Work instruction: Pick out every line of the records that contains the string "pyautogui" and copy those lines. Case counts.

Recorded data:

────────────────────

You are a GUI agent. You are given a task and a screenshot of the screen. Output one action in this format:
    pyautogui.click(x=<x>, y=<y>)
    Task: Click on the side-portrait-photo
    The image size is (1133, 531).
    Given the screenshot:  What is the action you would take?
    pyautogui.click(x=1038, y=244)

────────────────────

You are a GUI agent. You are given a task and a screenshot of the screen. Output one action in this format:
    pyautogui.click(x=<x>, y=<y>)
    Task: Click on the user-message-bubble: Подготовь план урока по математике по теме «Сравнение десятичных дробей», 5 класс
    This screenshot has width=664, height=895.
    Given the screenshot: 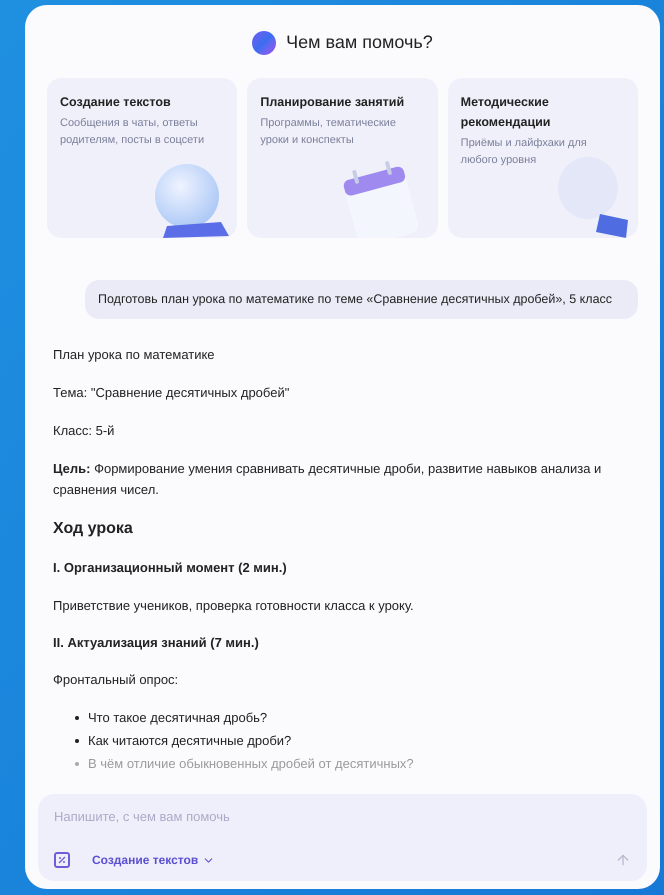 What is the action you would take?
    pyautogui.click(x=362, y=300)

────────────────────

Output below:
    pyautogui.click(x=<x>, y=<y>)
    pyautogui.click(x=1038, y=244)
    pyautogui.click(x=<x>, y=<y>)
    pyautogui.click(x=362, y=300)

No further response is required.